Saturday 21 May 2011

Depression....Self Harm Vlog


I was failed as a Child...when I should not have been

Not many things get my back up than people talking shit about depression and self harm. I have seen much of it on line recently. Some people really need to either take some time to read up on the subject or live with it themselves. If I were them I would opt for the former. This is an illness that you really do not want.

For me, my therapy is going really well and I had a good session yesterday where we did mostly imaging work.

I had an interesting moment when I handed over my Schema diary sheet to John; A schema diary is an A4 sheet of paper that asks you to write down details of something that may have affected you on a particular day. It allows John to read what schema it was that was attacking me....anyway I apologized to John for my handwriting. I have always done this when someone has to read my writing. He gave me a look and suggested that I live with this every minute....this apologizing for things that are not my fault. It was automatic, what I said. I did not even consider that I was sitting with my Psychologist.

It was an interesting moment because John was able to experience one of my Schema's working in that room against me. As soon as I have to show someone my writing I feel that I am back in the bully class room. I am being judged because my S looks like a 5. All the humiliation of an 8 year old being told he can not join up his letters and has to keep repeating writing giant S's yet still can not get it right, comes back to haunt me.
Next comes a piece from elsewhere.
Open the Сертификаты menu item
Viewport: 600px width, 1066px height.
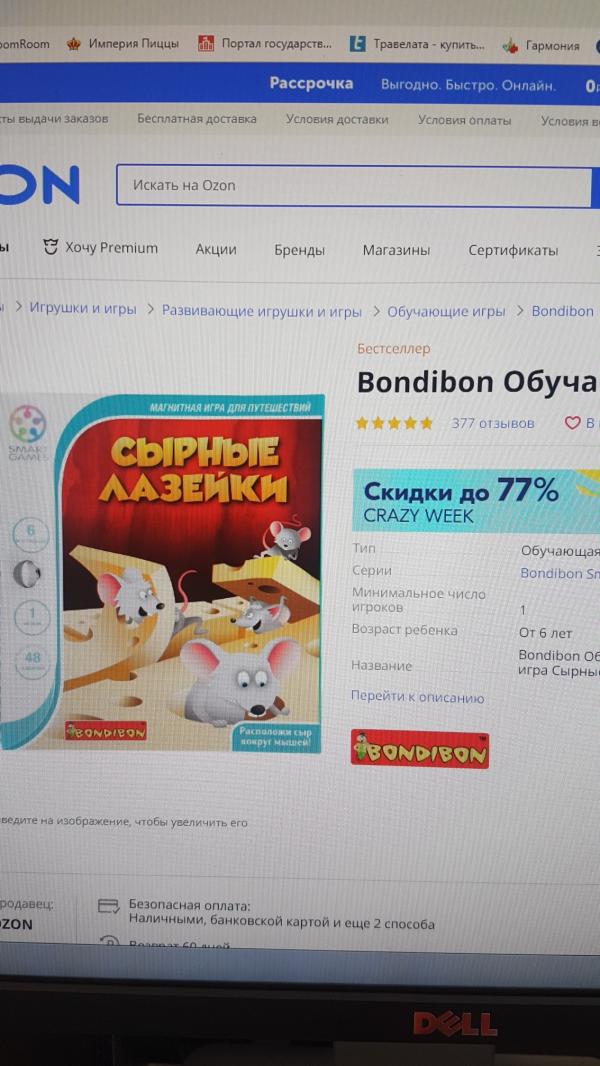pyautogui.click(x=513, y=250)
During our imaging session John took me back in that Class. He gave me a chance to talk to young me....young Tim....he also spoke with the Teacher....and slaughtered her for incompetence.

I now have proof, without any shadow of doubt, that my defectiveness schema was born during this time. This went on to grow inside me until I believed, and still do, that I am no good at anything. I was failed as a child. Of that there is no doubt. I was let down by the people who should have noticed and who should have done something about it....but they failed me. John and I are now 100% convinced of this and we now go back to those moments to equalize them. It is cathartic and it will slowly repair me. We are 15 months in to the therapy and slowly I am winning...........slowly. But I now know why I have done harm to myself.

Tim Roberts (London 2011)

Tuesday 10 May 2011

Attacked by a Schema and BDD at Fever Pitch

I am getting the kick in my head telling me that my BDD showing up again; I know John will tell me that it is my schema's attacking me but they are very hard too fight back against. It is my worse schema, my defective one. I scored the highest score possible on this one during Psychological tests.

I have done well and been on a good balance for some time now but I can hear the storm in the background and I know it will come over my head anytime soon.

I continue to find it very hard to do life alone and to be this isolated. I want affection but have to live with the fact that I will never find it. Being born this freaky means I took the wrong pack of cards and coming to terms with that is as hard now as it was when I was a teenager.

Writing 'lost romantic soul' poetry  does me no good and I am often at war with it so I am not going to write anymore. I have deleted several of my writes and will be leaving the blog open for anyone who wishes to see it but I am not going to write anymore.

Do forgive me in advance because I know the next few weeks will be tough. I will try to hide it.